Bei der Qualifizierung von Kühlzellen als Raum im Raumkonzept wird ähnlich vorgegangen, nur entfällt die Qualifizierung unter saisonalen Bedingungen, wenn die Kühlzelle in einer qualifizierten und somit kontrollierten Umgebung steht.
Aktuelles Bauprojekt bei Hütter
Bei Hütter lagen zwischen den ersten Gedanken für den Bau eines neuen Pharmalagers bis zum Spatenstich am 15. Mai 2023 fast fünf Jahre. Für die intensive Planungsphase wurden zwei Jahre benötigt. Diese beinhaltete ebenfalls eine detaillierte Risikoanalyse, die im interdisziplinären Team erstellt wurde. Mit dem ausführenden Bauunternehmer und anderen wurden mögliche Risiken identifiziert, analysiert und bewertet – letztendlich, um die Challenges, die jeder Bau mit sich bringt, auszuschließen oder zu verringern. All dies ist aufwendig und bindet Kapazitäten, hilft aber, Stolpersteine aus dem Weg zu räumen. Nach intensiver Marktrecherche hat sich Huetter entschieden, ein +15 °C bis +25 °C Multimandantenlager mit 9.000 m² (7.500 Palettenstellplätze) zu errichten, wobei einzelne Hallenabschnitte auch dediziert von einzelnen Kunden belegt werden können. Die Lagerung von Betäubungsmitteln kann in einem zweiten Schritt realisiert werden, ebenso die Lagerung von Kühlware von +2 °C bis +8 °C. Die Fertigstellung und Inbetriebnahme sind für das vierte Quartal 2024 geplant.

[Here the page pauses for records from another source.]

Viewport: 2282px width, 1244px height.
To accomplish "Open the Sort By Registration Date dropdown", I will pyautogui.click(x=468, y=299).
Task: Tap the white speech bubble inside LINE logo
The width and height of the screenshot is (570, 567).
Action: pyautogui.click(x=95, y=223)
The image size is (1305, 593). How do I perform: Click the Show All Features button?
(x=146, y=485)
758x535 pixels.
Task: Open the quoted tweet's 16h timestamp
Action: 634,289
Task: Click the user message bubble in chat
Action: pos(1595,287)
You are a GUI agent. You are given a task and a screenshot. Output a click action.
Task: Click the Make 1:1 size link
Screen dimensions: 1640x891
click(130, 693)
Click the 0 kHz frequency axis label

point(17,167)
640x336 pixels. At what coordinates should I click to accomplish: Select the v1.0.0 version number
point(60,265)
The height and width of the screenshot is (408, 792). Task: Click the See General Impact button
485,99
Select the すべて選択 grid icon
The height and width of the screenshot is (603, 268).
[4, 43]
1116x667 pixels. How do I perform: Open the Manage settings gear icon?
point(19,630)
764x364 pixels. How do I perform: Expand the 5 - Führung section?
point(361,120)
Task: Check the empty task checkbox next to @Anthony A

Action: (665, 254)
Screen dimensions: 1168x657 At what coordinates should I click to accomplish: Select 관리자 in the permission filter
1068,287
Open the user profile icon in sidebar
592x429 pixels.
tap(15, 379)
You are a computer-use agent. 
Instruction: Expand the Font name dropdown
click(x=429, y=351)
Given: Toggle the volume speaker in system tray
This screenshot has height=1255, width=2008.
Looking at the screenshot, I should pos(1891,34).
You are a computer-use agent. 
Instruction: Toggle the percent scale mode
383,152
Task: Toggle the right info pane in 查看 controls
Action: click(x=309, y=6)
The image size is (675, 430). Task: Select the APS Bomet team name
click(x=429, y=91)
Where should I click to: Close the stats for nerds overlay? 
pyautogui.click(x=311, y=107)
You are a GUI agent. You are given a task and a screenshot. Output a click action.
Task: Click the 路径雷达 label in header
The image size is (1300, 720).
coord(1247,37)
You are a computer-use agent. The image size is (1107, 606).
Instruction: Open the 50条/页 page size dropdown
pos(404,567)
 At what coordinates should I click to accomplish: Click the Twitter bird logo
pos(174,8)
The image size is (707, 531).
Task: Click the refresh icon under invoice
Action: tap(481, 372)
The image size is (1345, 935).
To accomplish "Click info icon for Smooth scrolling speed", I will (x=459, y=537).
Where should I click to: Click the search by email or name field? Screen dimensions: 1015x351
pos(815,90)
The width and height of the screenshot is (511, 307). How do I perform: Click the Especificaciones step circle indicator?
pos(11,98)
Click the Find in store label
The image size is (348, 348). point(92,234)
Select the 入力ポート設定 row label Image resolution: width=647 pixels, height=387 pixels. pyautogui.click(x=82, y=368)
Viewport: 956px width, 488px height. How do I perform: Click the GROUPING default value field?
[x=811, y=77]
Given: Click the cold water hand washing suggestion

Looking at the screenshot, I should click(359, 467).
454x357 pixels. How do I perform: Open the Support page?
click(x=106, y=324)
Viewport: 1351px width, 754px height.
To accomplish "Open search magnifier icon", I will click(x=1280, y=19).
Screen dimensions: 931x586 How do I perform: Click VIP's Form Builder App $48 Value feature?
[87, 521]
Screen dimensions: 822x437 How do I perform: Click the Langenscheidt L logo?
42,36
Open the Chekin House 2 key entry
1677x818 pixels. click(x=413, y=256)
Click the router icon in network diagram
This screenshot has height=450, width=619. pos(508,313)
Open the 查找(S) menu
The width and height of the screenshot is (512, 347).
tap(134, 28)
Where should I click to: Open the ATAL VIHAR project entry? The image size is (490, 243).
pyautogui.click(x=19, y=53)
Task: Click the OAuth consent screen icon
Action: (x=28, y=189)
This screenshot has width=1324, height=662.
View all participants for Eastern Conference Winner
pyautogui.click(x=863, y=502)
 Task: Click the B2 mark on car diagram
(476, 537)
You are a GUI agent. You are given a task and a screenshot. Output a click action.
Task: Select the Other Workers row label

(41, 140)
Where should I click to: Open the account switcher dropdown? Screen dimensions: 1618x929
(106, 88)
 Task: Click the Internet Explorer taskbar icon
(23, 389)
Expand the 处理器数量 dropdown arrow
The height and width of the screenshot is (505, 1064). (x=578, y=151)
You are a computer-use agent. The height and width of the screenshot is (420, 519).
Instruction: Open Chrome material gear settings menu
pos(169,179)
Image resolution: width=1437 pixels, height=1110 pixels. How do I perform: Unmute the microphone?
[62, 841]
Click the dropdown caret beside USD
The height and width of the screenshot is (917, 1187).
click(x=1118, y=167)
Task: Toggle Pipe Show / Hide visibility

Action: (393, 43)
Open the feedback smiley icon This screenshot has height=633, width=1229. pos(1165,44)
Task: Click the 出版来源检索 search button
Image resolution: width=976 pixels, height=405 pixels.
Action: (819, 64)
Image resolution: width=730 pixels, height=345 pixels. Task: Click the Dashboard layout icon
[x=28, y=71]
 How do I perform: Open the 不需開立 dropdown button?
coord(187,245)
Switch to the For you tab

Autor: Dirk Hütter, Business Development Manager, Hütter Spedition und Logistik, Öhringen
Zur Person
Dirk Hütter ist seit September 2018 im Familienunternehmen Hütter tätig. Zuvor hatte er den BWL-Masterstudiengang mit dem Schwerpunkt „Unternehmensentwicklung“ abgeschlossen. Sein Schwerpunkt liegt dort im Bereich Business Development. Zudem ist er der Sicherheitsbeauftragte für TAPA-geregelte Sicherheitstransporte und die Luftfracht.